United's ruling Glazer family wanted Europa qualification because it would have limited the damage to the bottom line from missing out on the Champions League. More games would have meant more minutes to play players too and interim manager Ryan Giggs was told to do what he could for United to qualify. Whatever, it wasn't enough.

European football has become the norm for United fans and the Europa League is mocked, but I can remember the excitement of the draws which accompanied games in the 1990-91 Cup Winners' Cup. United visited Pecs in Hungary, Wrexham in Wales, Montpellier in France and Warsaw in Poland, none of them usual Champions League destinations. Happy memories were formed in all. Then there was the final in Rotterdam, where United beat Johan Cruyff's Barcelona. Did it matter then that it wasn't the European Cup? Not at all, expectations were lower.

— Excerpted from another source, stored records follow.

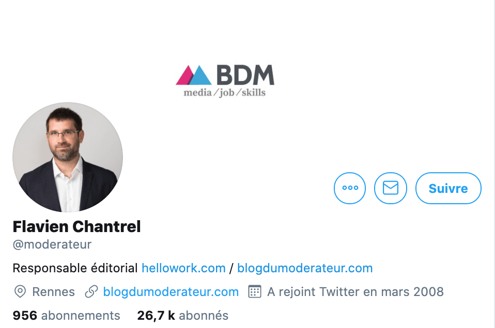The image size is (495, 328).
Task: Click the 'media/job/skills' tagline in banner
Action: tap(224, 92)
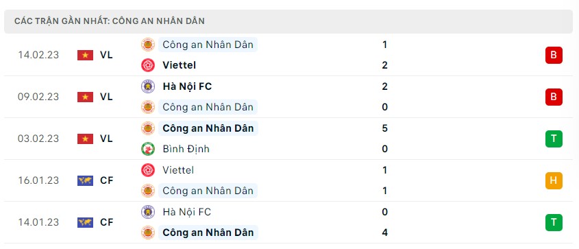Click Viettel club logo in 14.02.23 match
Image resolution: width=579 pixels, height=249 pixels.
(148, 65)
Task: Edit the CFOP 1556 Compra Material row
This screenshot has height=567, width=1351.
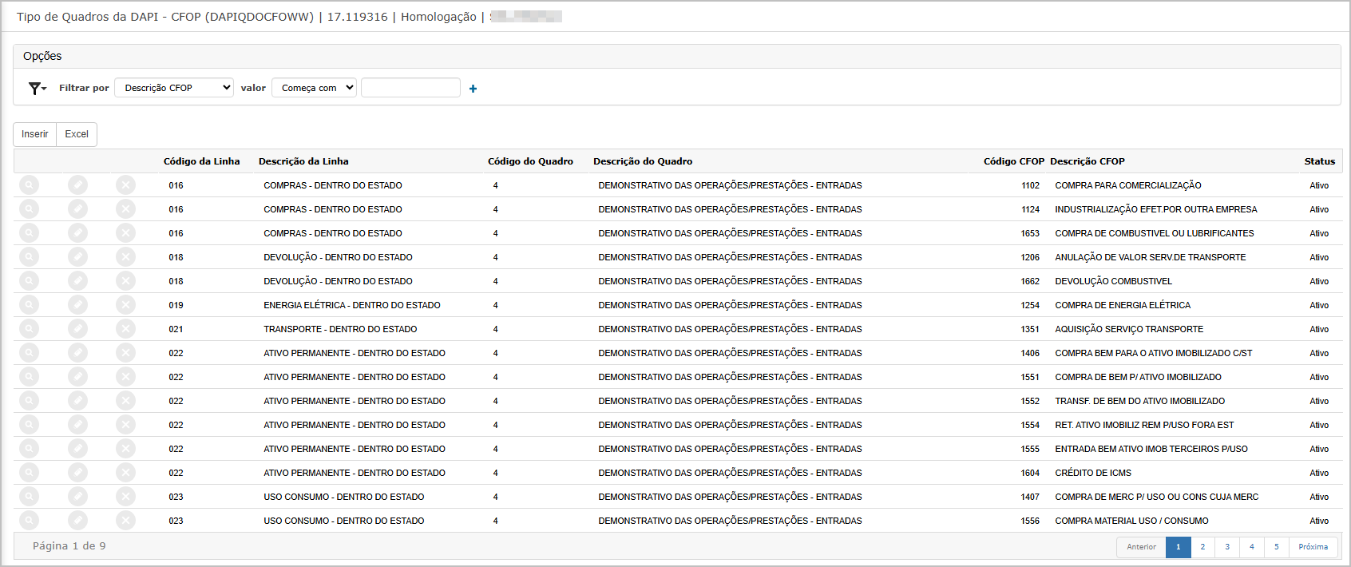Action: (x=77, y=521)
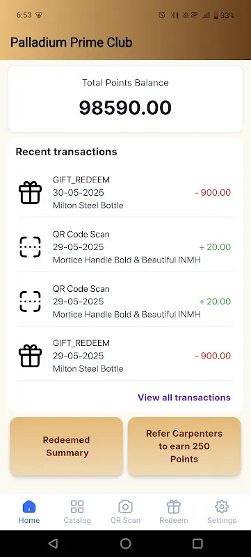Tap the alarm icon in status bar

[x=162, y=15]
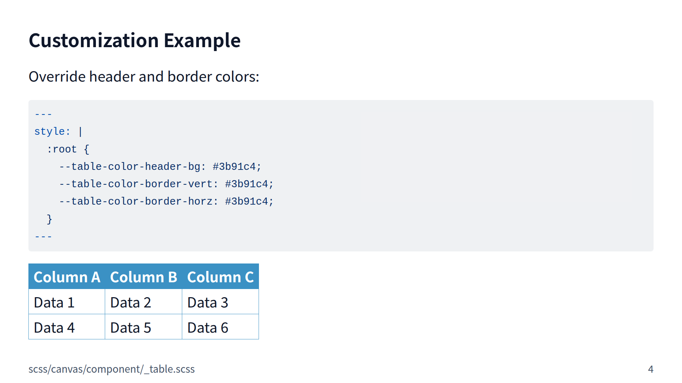This screenshot has height=383, width=682.
Task: Click the "Column C" table header
Action: (220, 277)
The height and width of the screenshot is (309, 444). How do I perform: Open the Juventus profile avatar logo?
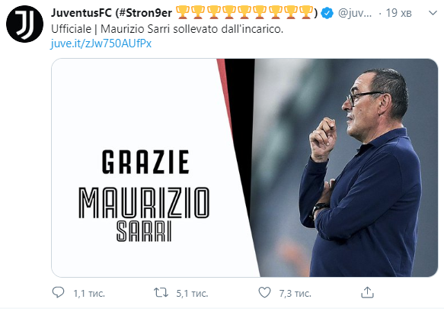pyautogui.click(x=24, y=24)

The current Europa League includes so many games that it can be seen as a distraction, but I would rather have seen United in it than not, the team topping up their levels of European experience and becoming accustomed to two games most weeks. Better that than playing 'lucrative' friendlies to make up the shortfall as is now likely United will do on occasions next term.

United's 64-point haul is the lowest since 1991's 59 points. Then, United eased up at the end of the season to concentrate on that Rotterdam final -- which meant more European football the following season. It was so long ago that Wimbledon finished a place below United in the league, Crystal Palace finished third. So long ago that Ryan Giggs made his debut. He's still undecided about his future.

Fans are saying good riddance to 2013-14 and, if they don't want to forget United for a good few months, they're trying to look forward. It has been a sobering experience after the sustained successes of the previous 24 years, one which nobody saw coming. Third or fourth maybe, but seventh?

Even United didn't expect it. When I interviewed Phil Neville late in December, he maintained that United were going for the title. United did manage a run of five December wins before the abyss of January saw such thoughts buried. Even then, the club line remained that "we must all be doing better". Blame was not apportioned to individuals as it was post Olympiakos (0-2), Liverpool (0-3) and City (0-3) two months later.